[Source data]
▽

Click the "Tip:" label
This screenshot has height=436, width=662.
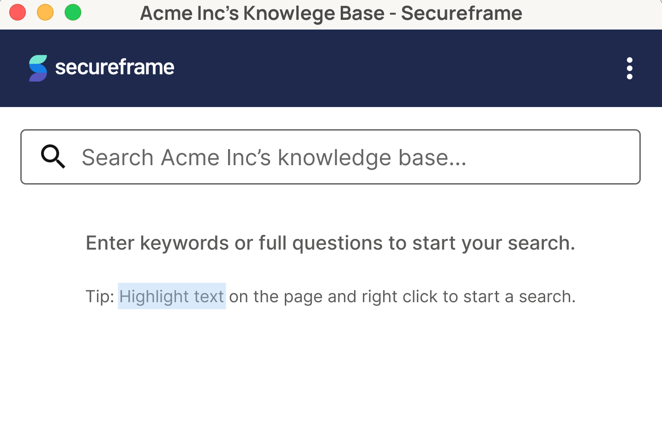click(x=100, y=296)
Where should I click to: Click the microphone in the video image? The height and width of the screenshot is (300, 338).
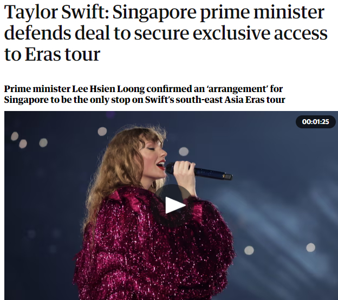tap(199, 171)
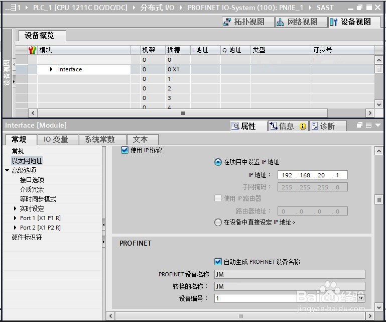Click the yellow info indicator icon
The image size is (386, 322).
pos(303,127)
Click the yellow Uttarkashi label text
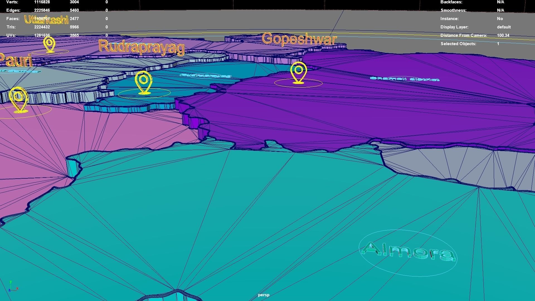The height and width of the screenshot is (301, 535). (46, 20)
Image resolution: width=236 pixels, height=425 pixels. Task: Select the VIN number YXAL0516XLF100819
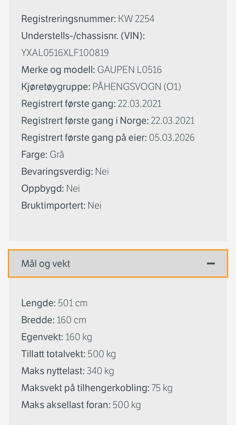(65, 53)
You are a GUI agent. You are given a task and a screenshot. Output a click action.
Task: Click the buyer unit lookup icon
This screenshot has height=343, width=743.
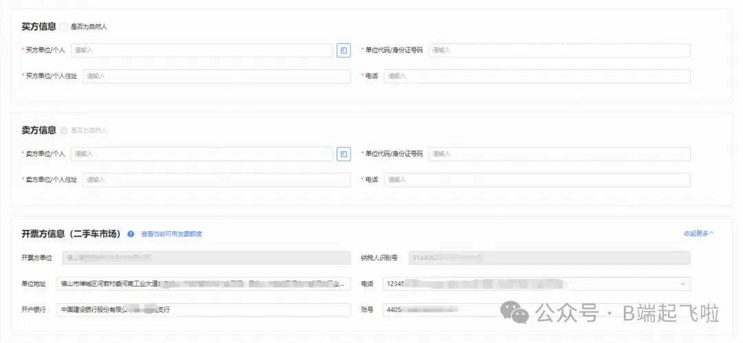point(343,50)
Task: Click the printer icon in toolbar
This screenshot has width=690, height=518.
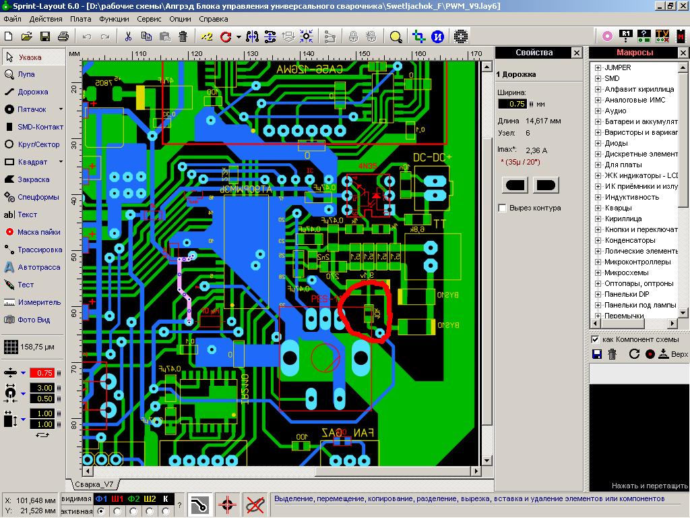Action: pos(63,36)
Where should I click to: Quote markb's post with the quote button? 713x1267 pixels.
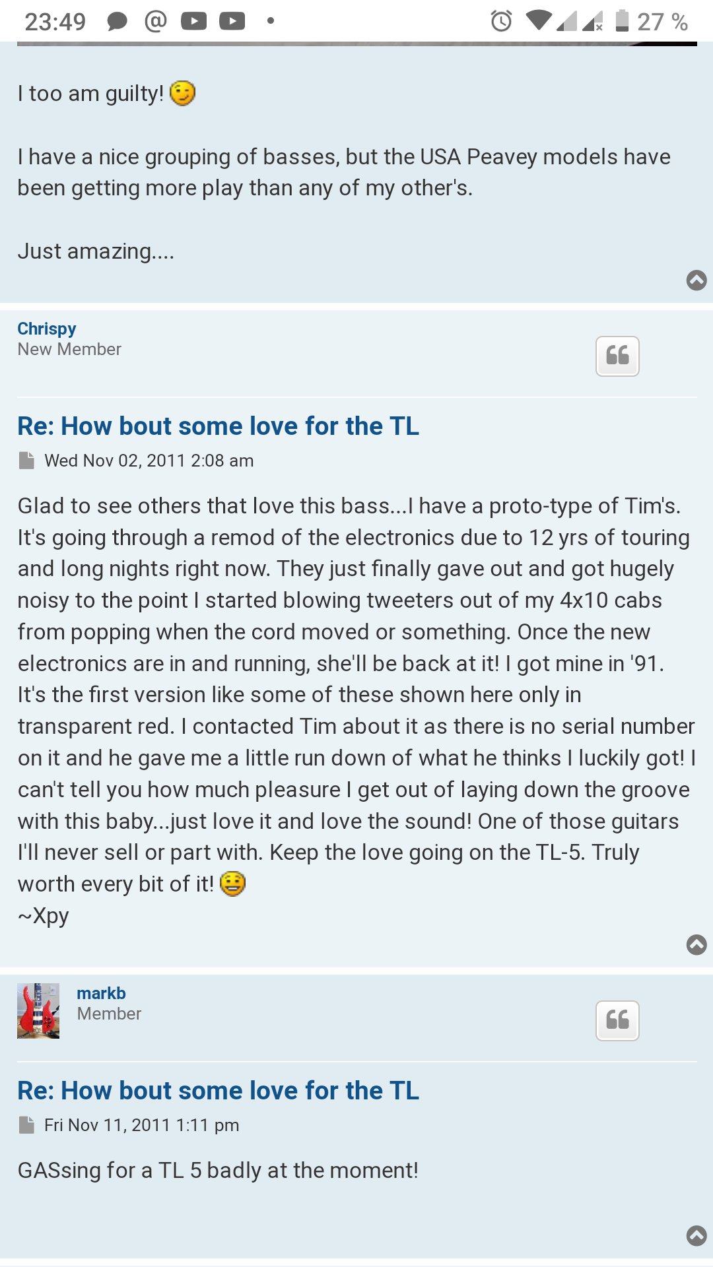(617, 1021)
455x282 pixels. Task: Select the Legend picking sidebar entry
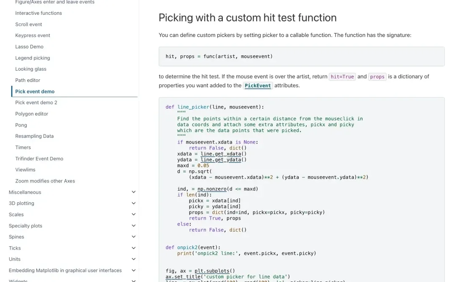click(32, 58)
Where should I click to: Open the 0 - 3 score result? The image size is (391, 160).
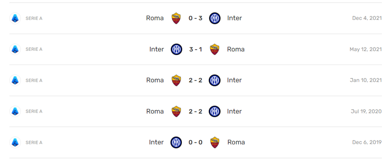(x=196, y=18)
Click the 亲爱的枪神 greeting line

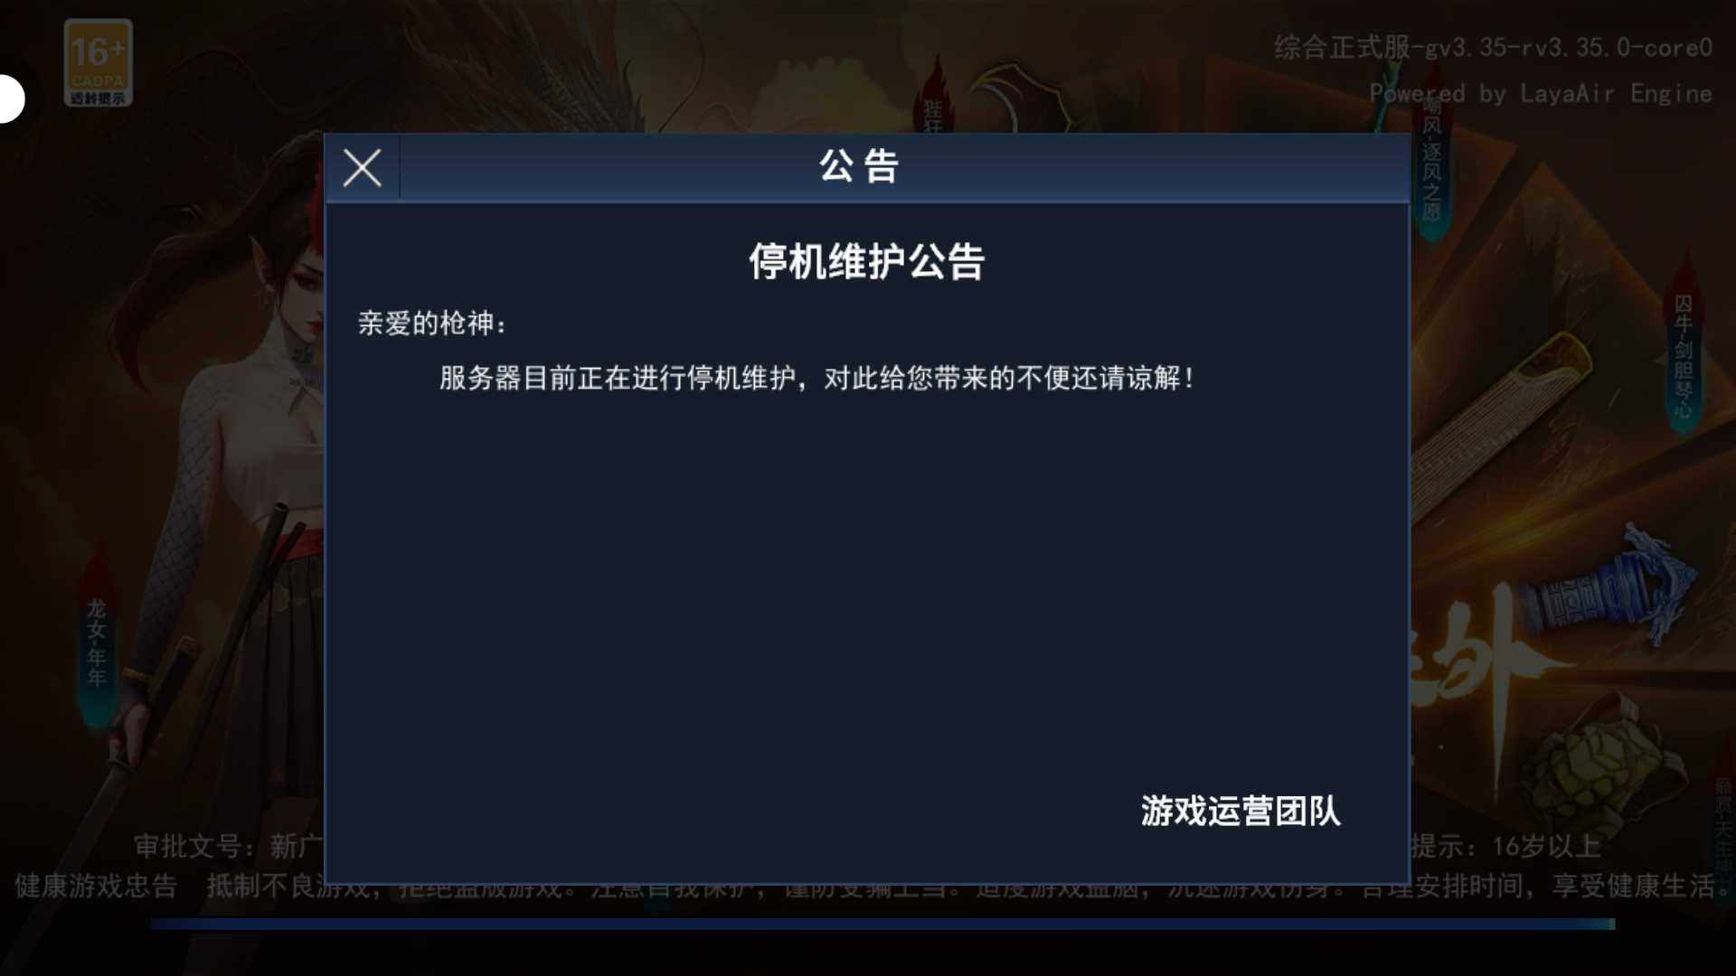coord(433,324)
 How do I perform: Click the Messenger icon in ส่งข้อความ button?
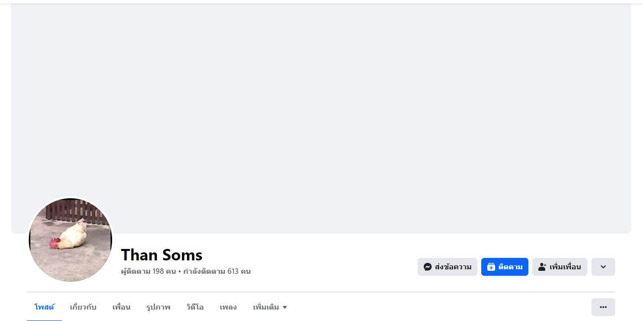click(428, 267)
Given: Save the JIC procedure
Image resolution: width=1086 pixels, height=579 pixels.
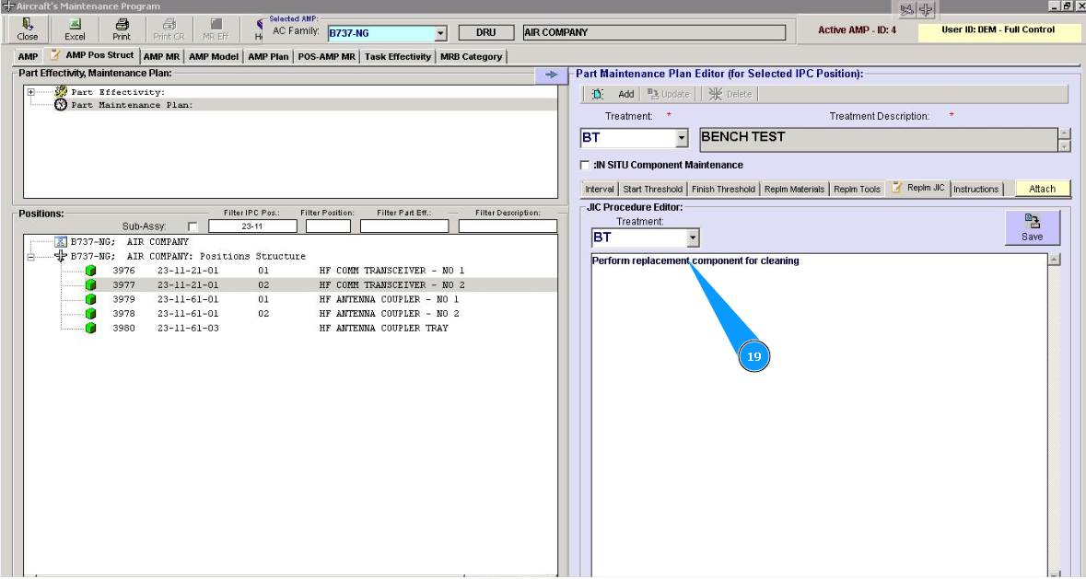Looking at the screenshot, I should click(1032, 227).
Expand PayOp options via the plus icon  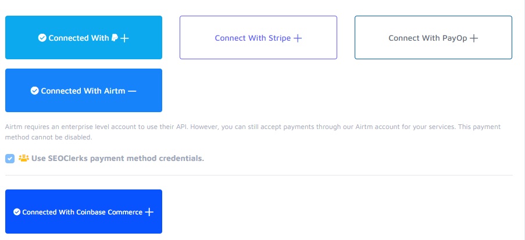tap(474, 38)
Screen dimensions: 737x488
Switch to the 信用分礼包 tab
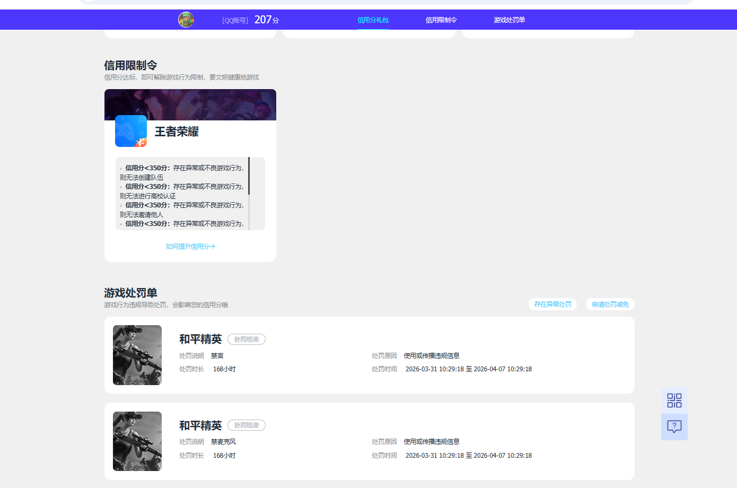click(373, 20)
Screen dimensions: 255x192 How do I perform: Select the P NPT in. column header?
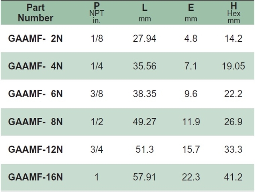96,13
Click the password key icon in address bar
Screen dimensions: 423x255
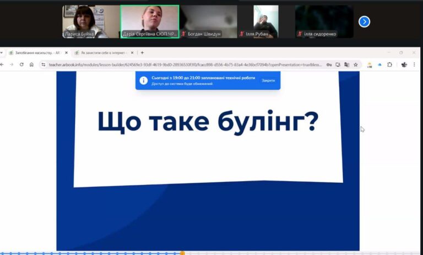click(329, 64)
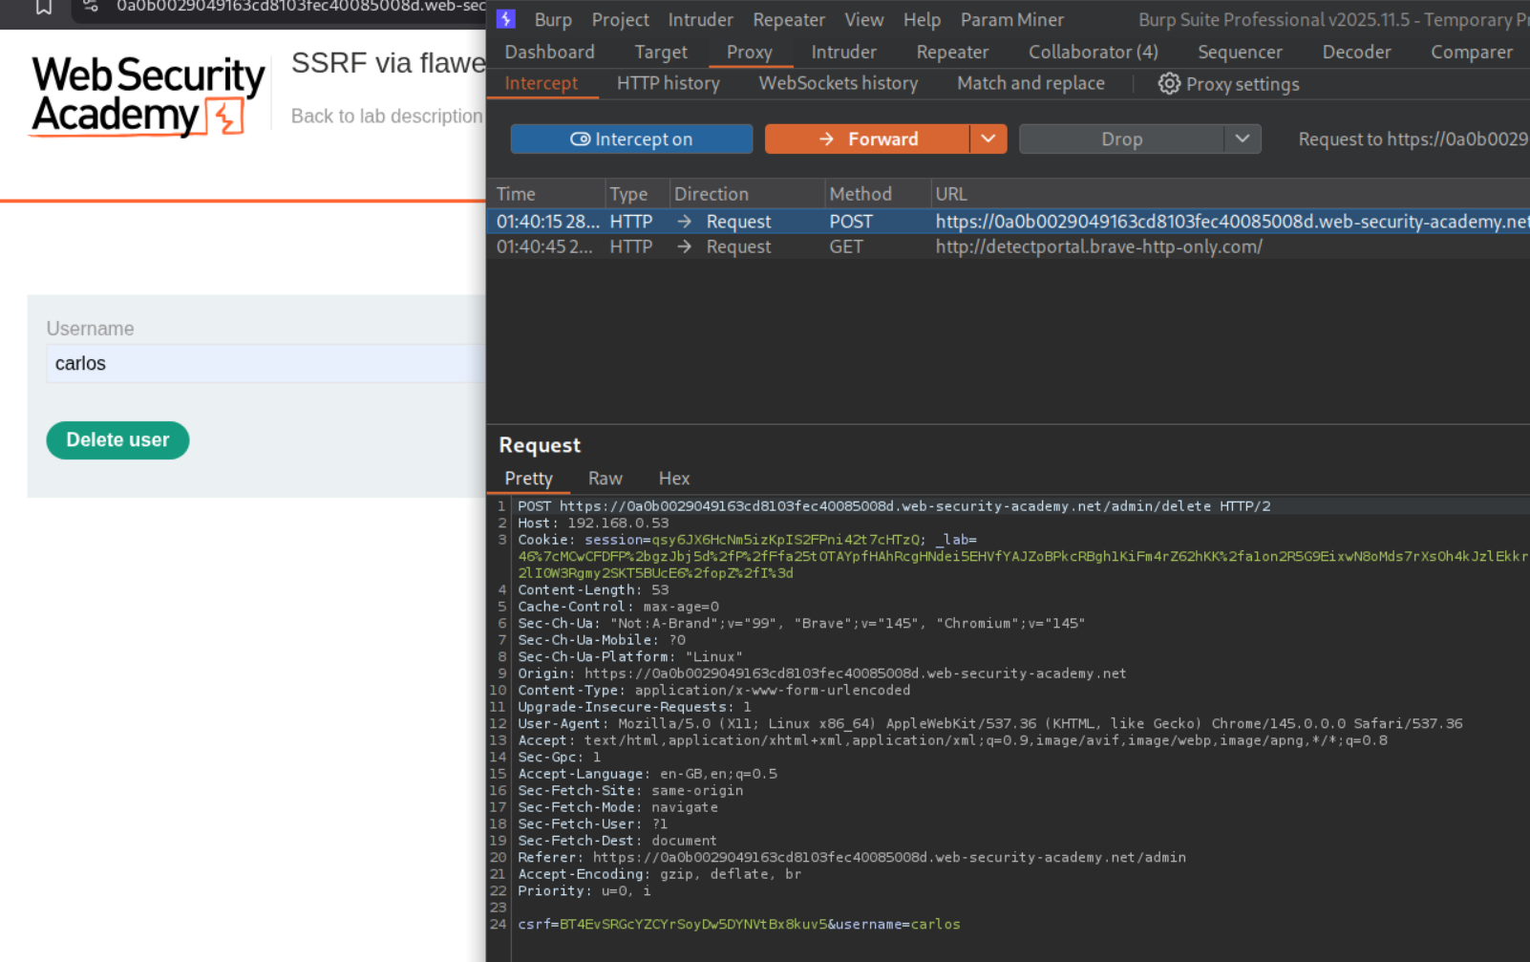Open the Repeater tab
The width and height of the screenshot is (1530, 962).
pyautogui.click(x=951, y=53)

△

Problem details
Above are records with pictures. Reproduce exactly only the lines from the line with "Screen dimensions: 255x192" through the line with "Click the password key icon in address bar", both ends included, and leave the pictures out.

Response area
Screen dimensions: 255x192 How do I perform: Select the P NPT in. column header?
96,13
Click the password key icon in address bar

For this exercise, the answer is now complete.